Tepat setelah tengah malam tanggal 3 Juni, remaja berusia 17 tahun itu berjalan pulang dari rumah temannya di Umm al-Nassir, kumpulan tenda dan rumah bobrok di barat laut Jalur Gaza, hanya lebih dari 1 kilometer dari perbatasan utara dengan Israel.
Beberapa hari setelah tertusuk flechette, luka al-Medani belum juga sembuh, anak panah tersebut masih tersangkut di leher, bahu, dan kakinya. “Dokter mengatakan kepada saya bahwa jika saya tidak merasakan sakit yang terlalu parah, dia tidak akan melakukan operasi untuk mengeluarkan anak panah tersebut,” kata pemuda tersebut. "Saya masih merasakan sakit ringan, tapi apa yang bisa saya lakukan?"

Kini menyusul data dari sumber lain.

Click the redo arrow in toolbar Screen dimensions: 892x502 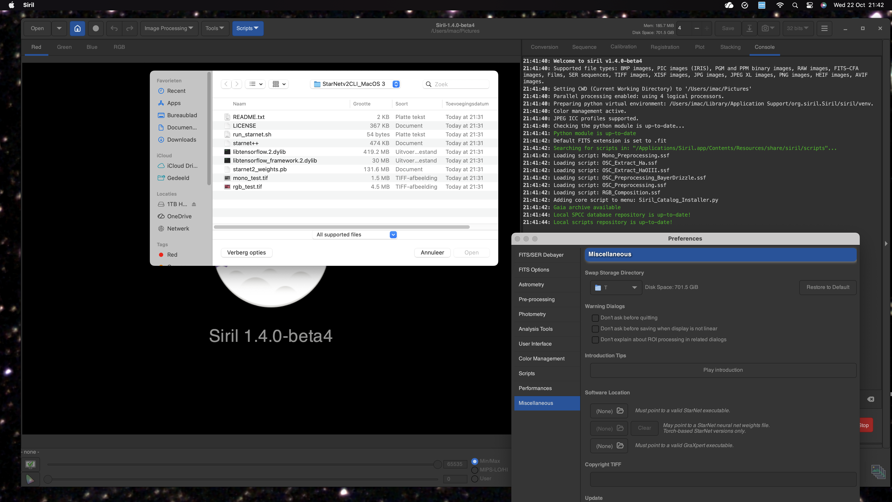(130, 28)
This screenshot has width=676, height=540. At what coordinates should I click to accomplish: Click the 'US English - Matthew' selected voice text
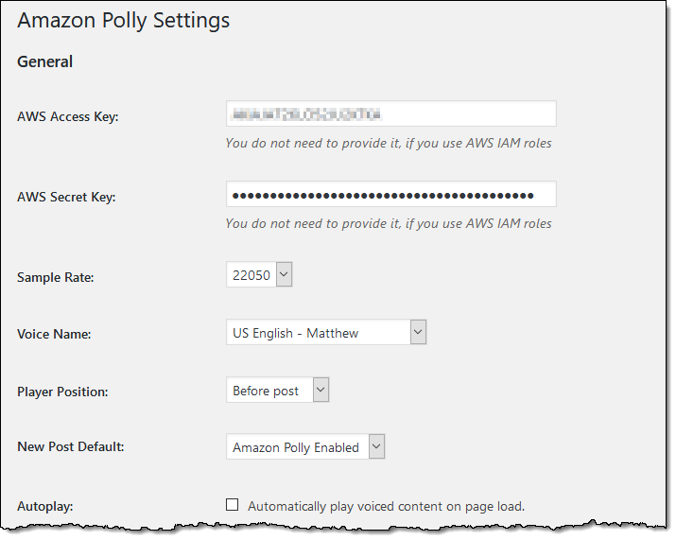pos(296,333)
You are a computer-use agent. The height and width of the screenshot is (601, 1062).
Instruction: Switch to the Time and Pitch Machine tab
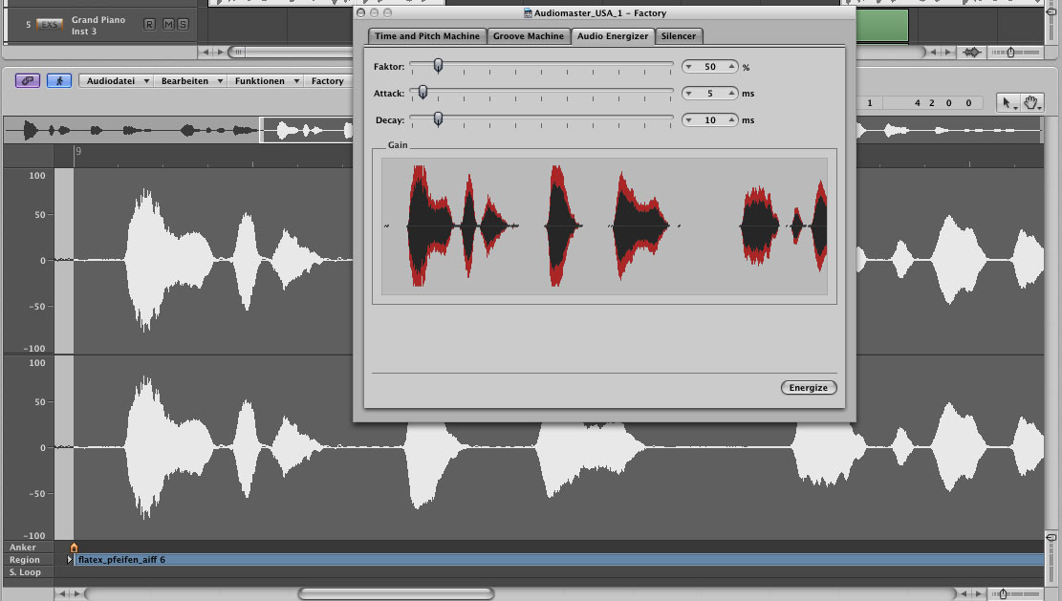click(426, 35)
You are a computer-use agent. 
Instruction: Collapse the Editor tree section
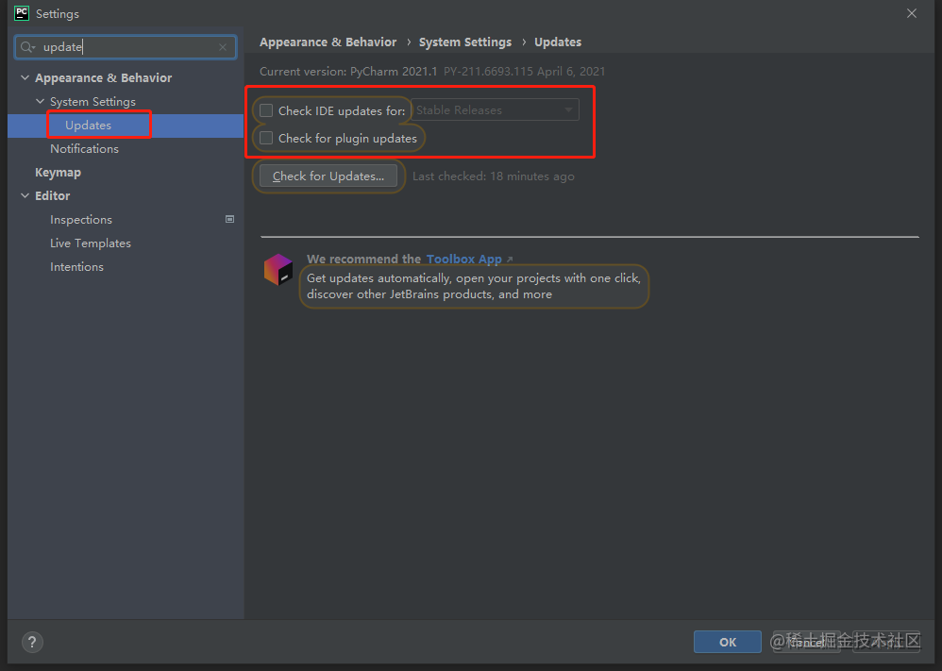coord(25,195)
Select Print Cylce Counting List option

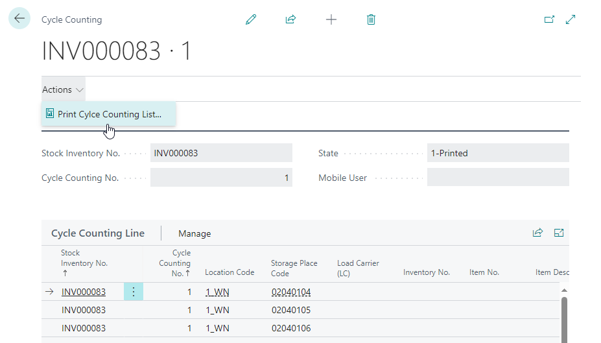tap(109, 114)
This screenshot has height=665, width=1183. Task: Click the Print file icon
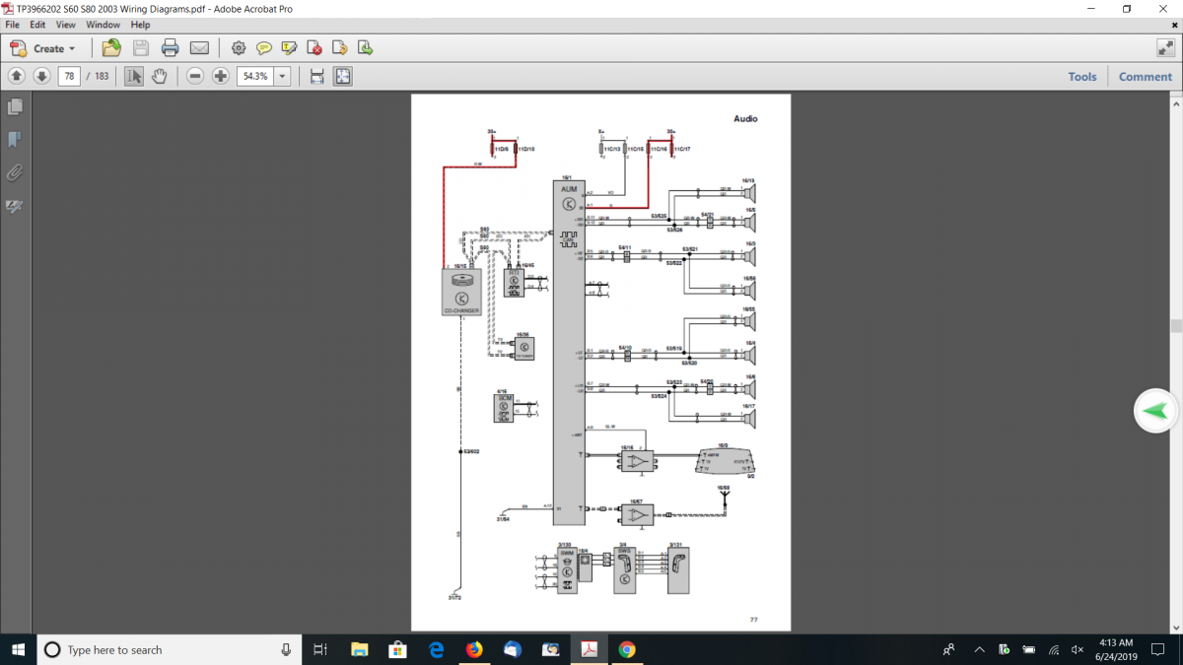(170, 48)
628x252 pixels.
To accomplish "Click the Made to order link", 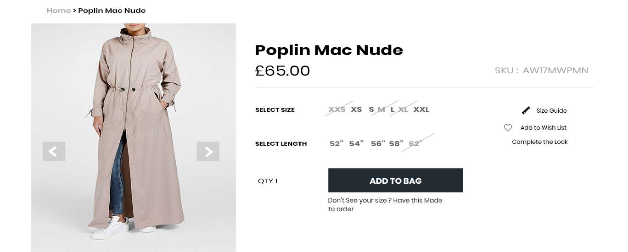I will click(385, 204).
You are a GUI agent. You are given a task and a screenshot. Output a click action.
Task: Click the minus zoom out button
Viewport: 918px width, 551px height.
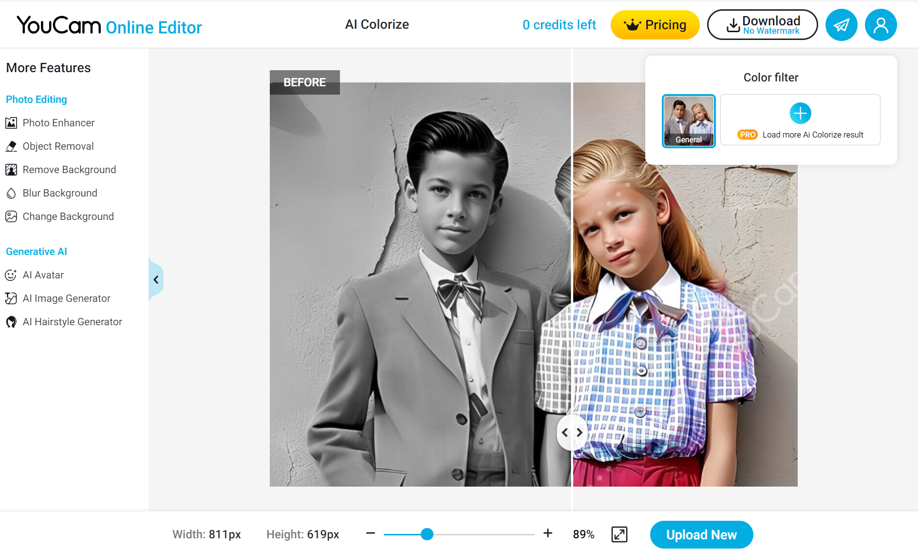(371, 533)
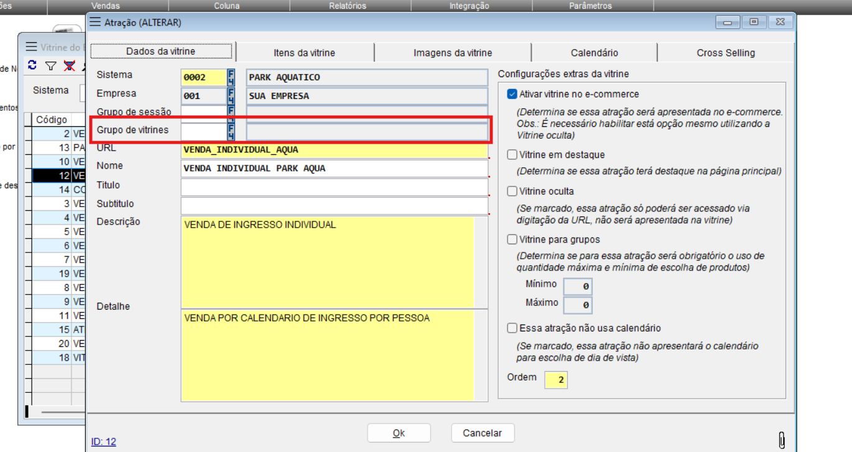Enable the Vitrine em destaque checkbox

pyautogui.click(x=512, y=155)
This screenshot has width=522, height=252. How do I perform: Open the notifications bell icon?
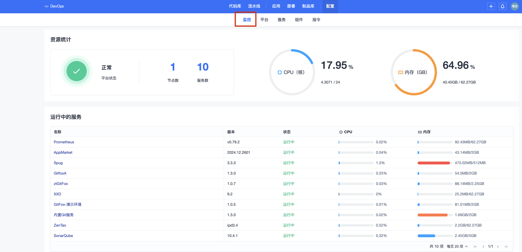click(x=503, y=6)
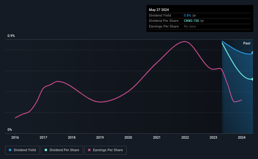Click the 2020 x-axis label

(128, 137)
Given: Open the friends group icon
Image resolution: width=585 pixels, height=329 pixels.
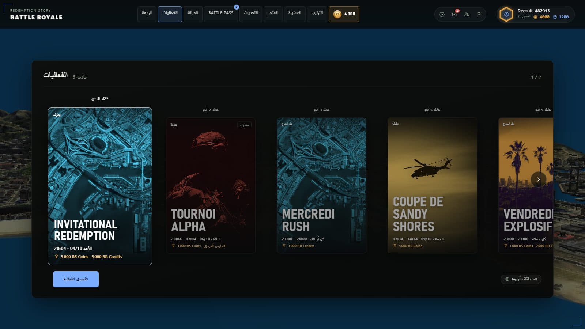Looking at the screenshot, I should click(467, 15).
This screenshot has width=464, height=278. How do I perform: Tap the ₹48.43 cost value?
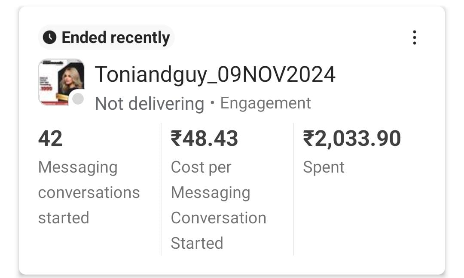(205, 139)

Ini bukanlah situasi yang tidak biasa di Indonesia
Pada saat al-Medani diserang, “tidak terjadi apa-apa,” katanya. "Saya sedang bersama teman saya, Ahmad, dan di sana sepi. Sampai kami tertabrak." Ahmad Abu Hashish yang berusia tujuh belas tahun menderita cedera ringan, dengan anak panah di kakinya. Kedua remaja tersebut segera dibawa ke rumah sakit terdekat Kamal Adwan di Beit Lahiya, namun luka yang dialami al-Medani menjadi lebih serius, termasuk anak panah yang sangat dekat dengan tulang lehernya, sehingga mengharuskan dia dipindahkan ke rumah sakit terdekat.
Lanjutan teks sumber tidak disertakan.